(Dataset entries)
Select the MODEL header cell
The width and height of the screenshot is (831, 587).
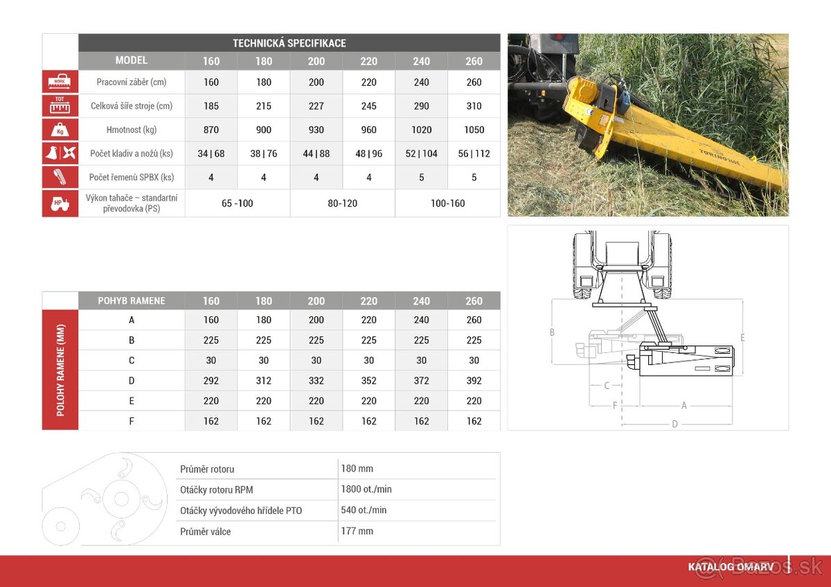click(132, 61)
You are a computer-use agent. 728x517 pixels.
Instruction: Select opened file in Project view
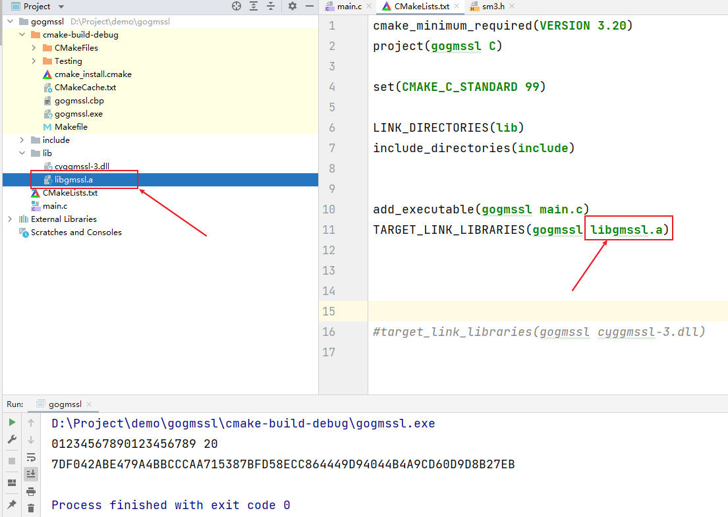point(237,6)
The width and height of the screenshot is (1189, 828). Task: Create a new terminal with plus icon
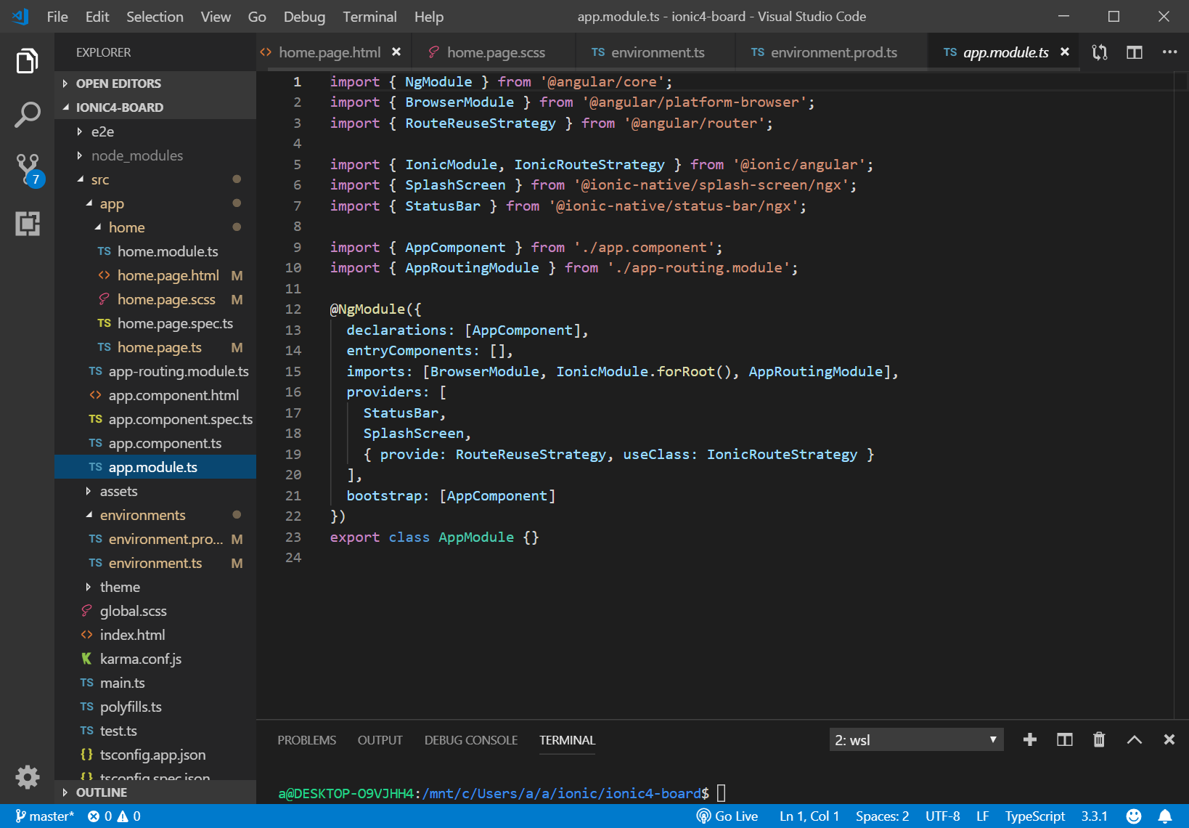pyautogui.click(x=1029, y=739)
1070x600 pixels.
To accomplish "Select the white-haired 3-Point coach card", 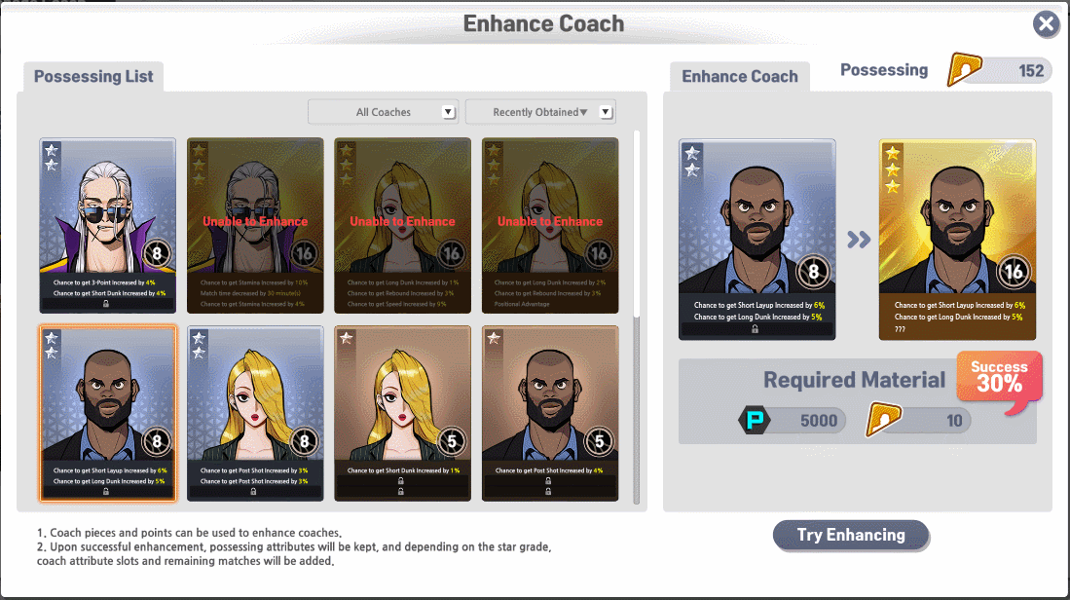I will tap(108, 225).
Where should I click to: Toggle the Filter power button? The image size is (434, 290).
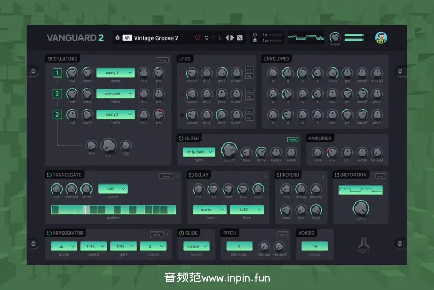[x=181, y=138]
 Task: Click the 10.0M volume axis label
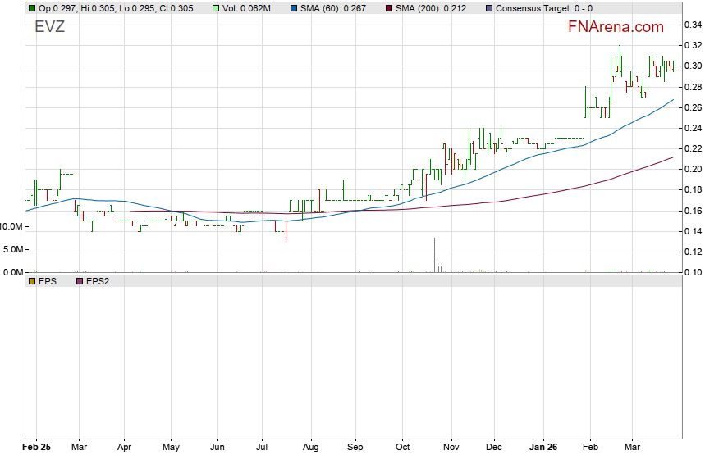(11, 226)
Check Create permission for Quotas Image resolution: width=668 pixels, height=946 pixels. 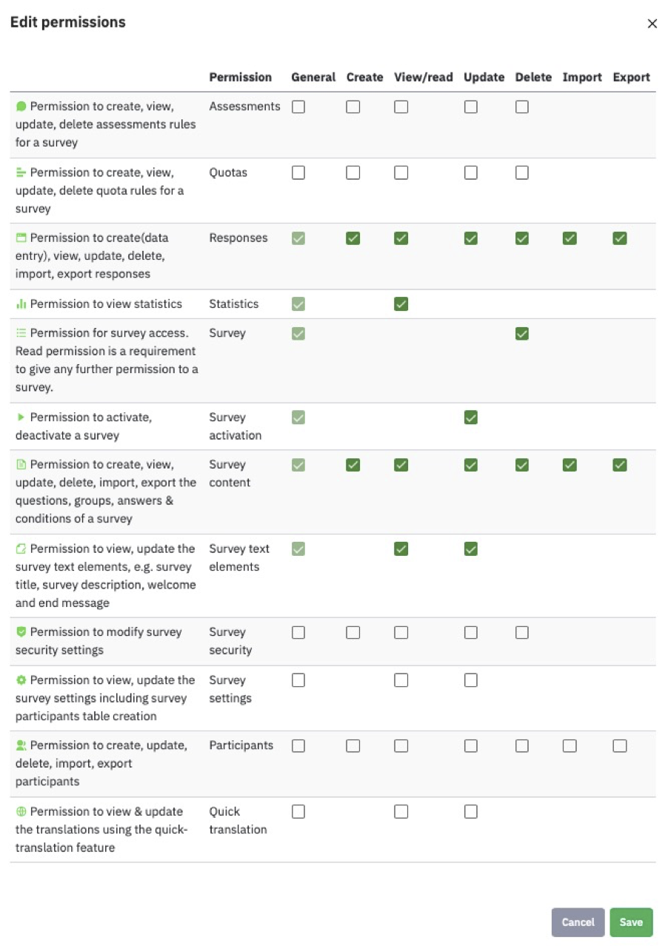click(x=353, y=172)
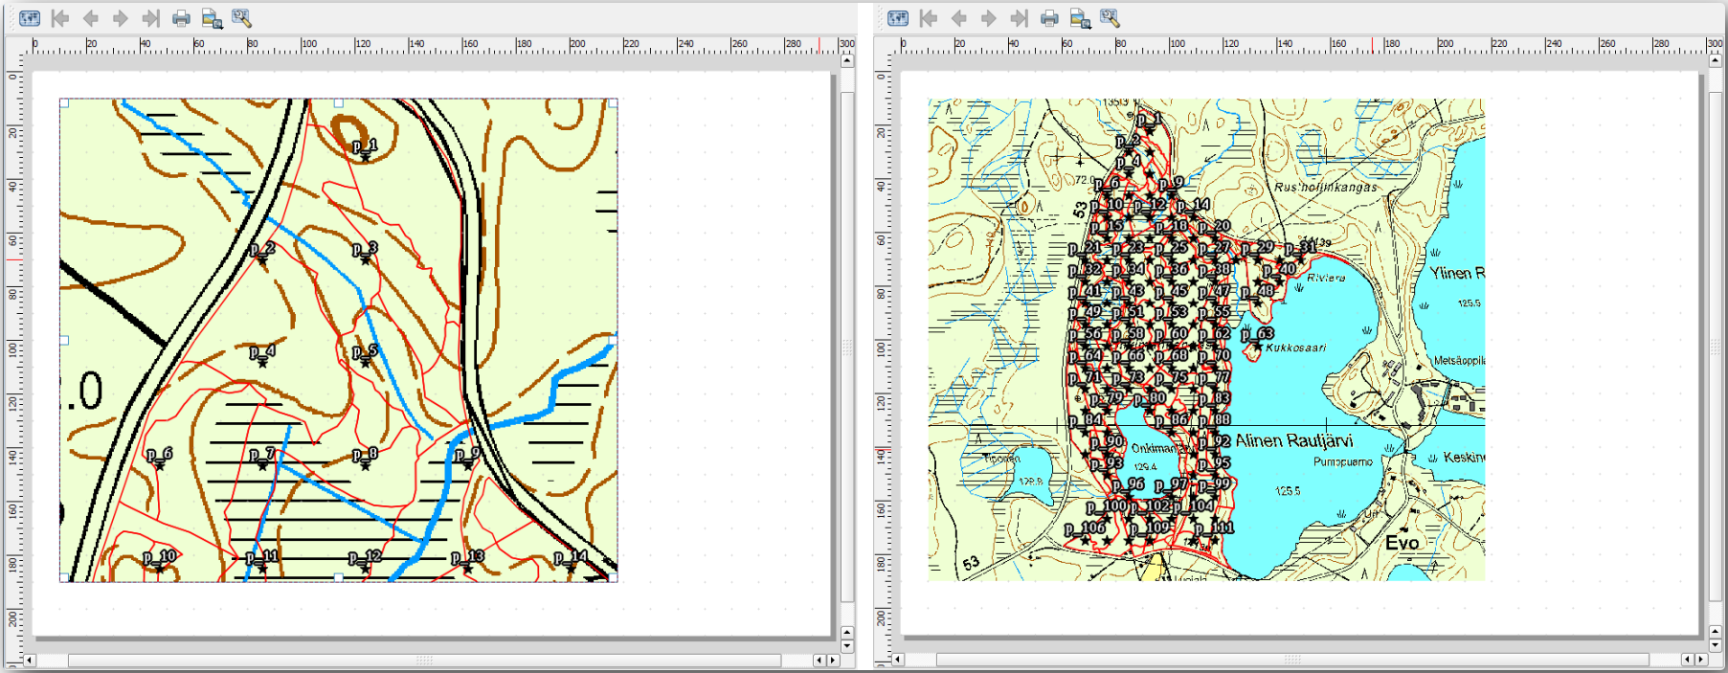The image size is (1728, 673).
Task: Click right composer vertical scrollbar up arrow
Action: [x=1715, y=60]
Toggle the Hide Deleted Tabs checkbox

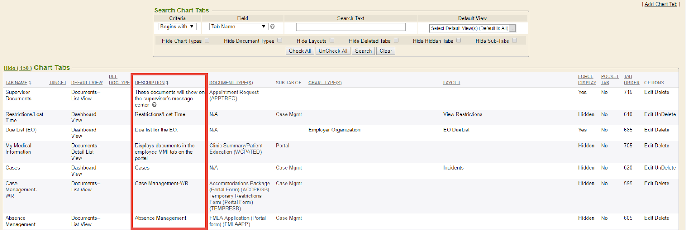click(x=396, y=41)
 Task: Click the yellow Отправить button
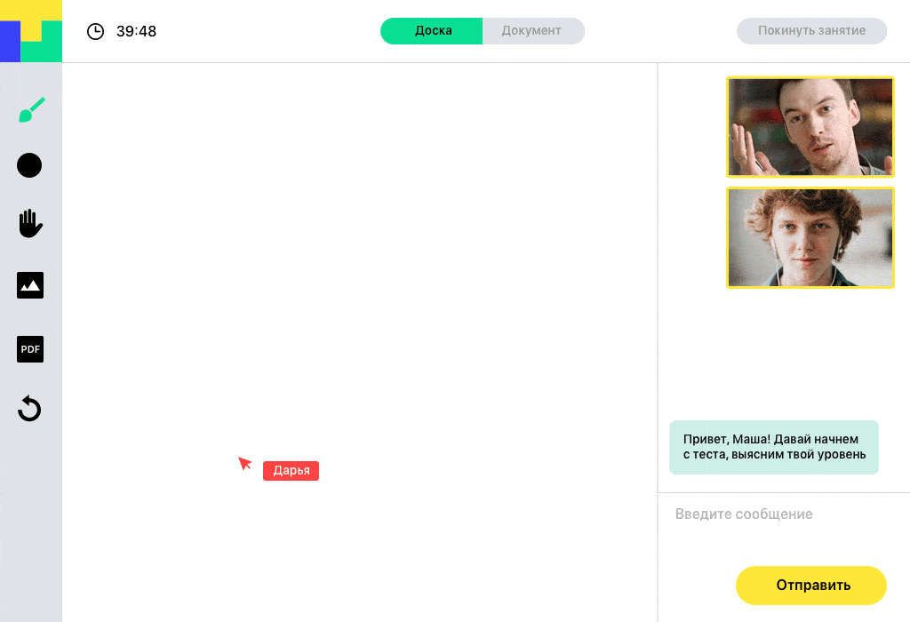[811, 586]
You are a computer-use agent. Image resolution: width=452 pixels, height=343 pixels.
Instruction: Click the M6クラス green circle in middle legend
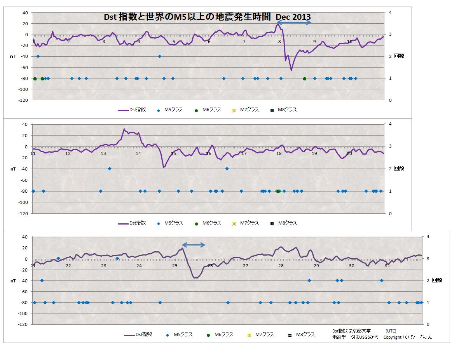tap(197, 224)
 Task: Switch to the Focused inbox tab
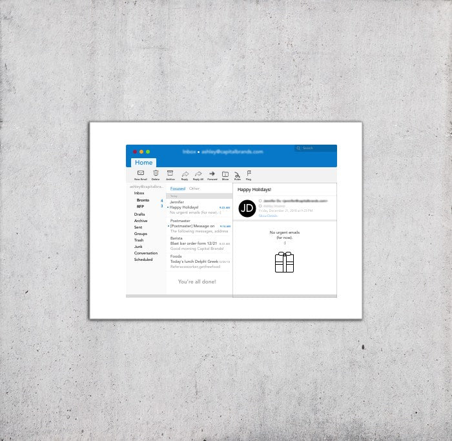point(178,189)
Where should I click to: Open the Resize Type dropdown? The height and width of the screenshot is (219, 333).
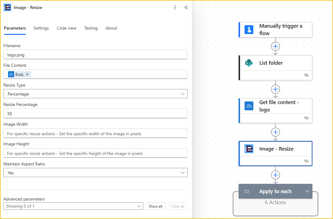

TASK ITEM:
Leave the pictures out and restate exactly the lines from the one that has "Task: Click the yellow Отправить button" through the final line of the entries above, both ends included.

WORKED SOLUTION:
 Task: Click the yellow Отправить button
[811, 586]
You are a computer-use agent. Image resolution: width=452 pixels, height=343 pixels.
Instruction: Click the M6クラス green circle in middle legend
tap(197, 224)
 Task: Switch to the Focused inbox tab
point(178,189)
Where should I click to: Open the Resize Type dropdown? The height and width of the screenshot is (219, 333).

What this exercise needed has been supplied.